Comment by graemep

Comment by graemep a day ago

3 replies

I would love to see that happen, but its not going to.

It is the people with basic needs who need to stick to the mainstream stuff because they can get support and it does what they expect. People need bank and other complex websites to work. They want to watch online video. Kids will need educational apps.

Also do not make assumptions about elderly people. Not long ago I met a woman (guess in her 70s?) who used to write embedded software for nuclear reactors. I have known many people or similar or greater age who need quite complex stuff.

Its the geeks who can manage with the non-mainstream stuff.

wizzwizz4 18 hours ago

Web browsers have three purposes: document viewer, remote paperwork machine, and cross-platform application framework. I could throw together a browser fully capable of the first two in a month. (Much less time, if you're okay shipping a prototype, which personally I'm not.) Bank websites are not complex, unless you count the business logic: there's no reason they shouldn't work in Dillo.

  • xp84 7 hours ago

    > document viewer, remote paperwork machine, and cross-platform application framework

    Can I get a show of hands for anyone else who has had multiple jobs where The Frontend People have decided that in order to show something that can only honestly be defined as "a basic document" or complete a few simple <form> tags, the tooling necessary for the job is a React or Next.js app over 1,000 NPM dependencies, and fully reimplementing all built-in functionality from scratch in JS? The Web is simply the land of excess.
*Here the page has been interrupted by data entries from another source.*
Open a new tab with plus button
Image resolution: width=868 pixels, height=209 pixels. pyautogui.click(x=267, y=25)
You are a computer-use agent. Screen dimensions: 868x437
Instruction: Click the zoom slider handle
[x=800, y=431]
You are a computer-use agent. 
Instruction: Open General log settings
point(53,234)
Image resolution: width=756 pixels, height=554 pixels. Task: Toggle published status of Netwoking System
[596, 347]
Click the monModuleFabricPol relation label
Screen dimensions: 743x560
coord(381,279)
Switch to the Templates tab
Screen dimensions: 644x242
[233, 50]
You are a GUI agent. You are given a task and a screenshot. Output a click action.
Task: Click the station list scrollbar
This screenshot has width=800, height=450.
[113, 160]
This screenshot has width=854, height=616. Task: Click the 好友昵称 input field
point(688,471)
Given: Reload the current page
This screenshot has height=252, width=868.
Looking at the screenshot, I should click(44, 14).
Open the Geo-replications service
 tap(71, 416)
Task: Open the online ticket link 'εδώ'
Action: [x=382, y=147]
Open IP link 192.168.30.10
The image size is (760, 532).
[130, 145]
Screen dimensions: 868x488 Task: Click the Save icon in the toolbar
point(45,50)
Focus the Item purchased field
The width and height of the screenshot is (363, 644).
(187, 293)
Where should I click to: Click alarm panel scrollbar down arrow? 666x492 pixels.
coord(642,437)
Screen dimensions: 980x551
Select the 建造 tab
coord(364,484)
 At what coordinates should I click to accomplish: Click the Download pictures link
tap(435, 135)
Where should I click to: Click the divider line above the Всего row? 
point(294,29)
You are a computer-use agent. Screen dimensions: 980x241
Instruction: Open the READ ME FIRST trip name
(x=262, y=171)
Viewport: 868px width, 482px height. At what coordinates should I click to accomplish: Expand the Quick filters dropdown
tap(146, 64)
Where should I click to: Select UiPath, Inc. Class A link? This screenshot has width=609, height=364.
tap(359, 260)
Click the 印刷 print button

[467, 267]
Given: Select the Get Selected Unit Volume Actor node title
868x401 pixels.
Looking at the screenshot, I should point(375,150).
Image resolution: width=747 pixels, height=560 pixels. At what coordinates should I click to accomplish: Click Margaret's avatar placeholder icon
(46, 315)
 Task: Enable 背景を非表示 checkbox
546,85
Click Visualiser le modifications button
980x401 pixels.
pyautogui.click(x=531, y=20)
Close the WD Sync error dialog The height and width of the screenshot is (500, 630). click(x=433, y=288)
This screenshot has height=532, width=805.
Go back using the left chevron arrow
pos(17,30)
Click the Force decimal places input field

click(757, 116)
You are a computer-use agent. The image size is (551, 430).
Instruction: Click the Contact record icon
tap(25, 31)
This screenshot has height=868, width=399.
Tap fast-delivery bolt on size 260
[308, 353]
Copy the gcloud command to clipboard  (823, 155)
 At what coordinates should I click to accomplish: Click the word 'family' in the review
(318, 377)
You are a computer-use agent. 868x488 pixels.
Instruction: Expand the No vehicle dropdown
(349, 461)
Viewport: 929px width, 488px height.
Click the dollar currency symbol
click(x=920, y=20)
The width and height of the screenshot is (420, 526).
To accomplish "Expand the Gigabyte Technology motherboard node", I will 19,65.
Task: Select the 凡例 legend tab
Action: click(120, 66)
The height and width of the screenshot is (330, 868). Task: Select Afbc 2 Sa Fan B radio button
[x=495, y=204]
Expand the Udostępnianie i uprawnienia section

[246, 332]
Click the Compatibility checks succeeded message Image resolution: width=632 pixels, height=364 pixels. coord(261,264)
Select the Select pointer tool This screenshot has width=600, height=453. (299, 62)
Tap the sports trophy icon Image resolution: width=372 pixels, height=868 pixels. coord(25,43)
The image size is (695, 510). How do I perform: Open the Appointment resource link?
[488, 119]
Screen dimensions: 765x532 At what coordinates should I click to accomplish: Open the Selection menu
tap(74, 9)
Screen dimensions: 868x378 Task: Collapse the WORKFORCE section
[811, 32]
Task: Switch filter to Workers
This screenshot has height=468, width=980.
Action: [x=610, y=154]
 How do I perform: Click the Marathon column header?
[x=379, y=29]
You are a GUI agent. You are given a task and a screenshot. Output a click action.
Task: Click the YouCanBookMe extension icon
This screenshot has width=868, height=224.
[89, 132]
Nothing is too simple to be overengineered poorly in JavaScript.

  • hollerith 17 hours ago

    Yes, almost any competent developer could define a simple document format that would make it easy to write viewers for all the niche OSes, but he cannot persuade content creators to adopt the simple format because most creators (writers) don't see anything wrong with publishing on the web and don't see anything wrong with relying on intermediaries like Wordpress, Medium and Substack to help them publish on the web. Those intermediaries do not want to switch to a simple document format because the user's being dependent on a mainstream browser helps them to track users and to monetize.

    So 99% of the time, a user ends up needing the full complexity of a mainstream browser just to read a static document.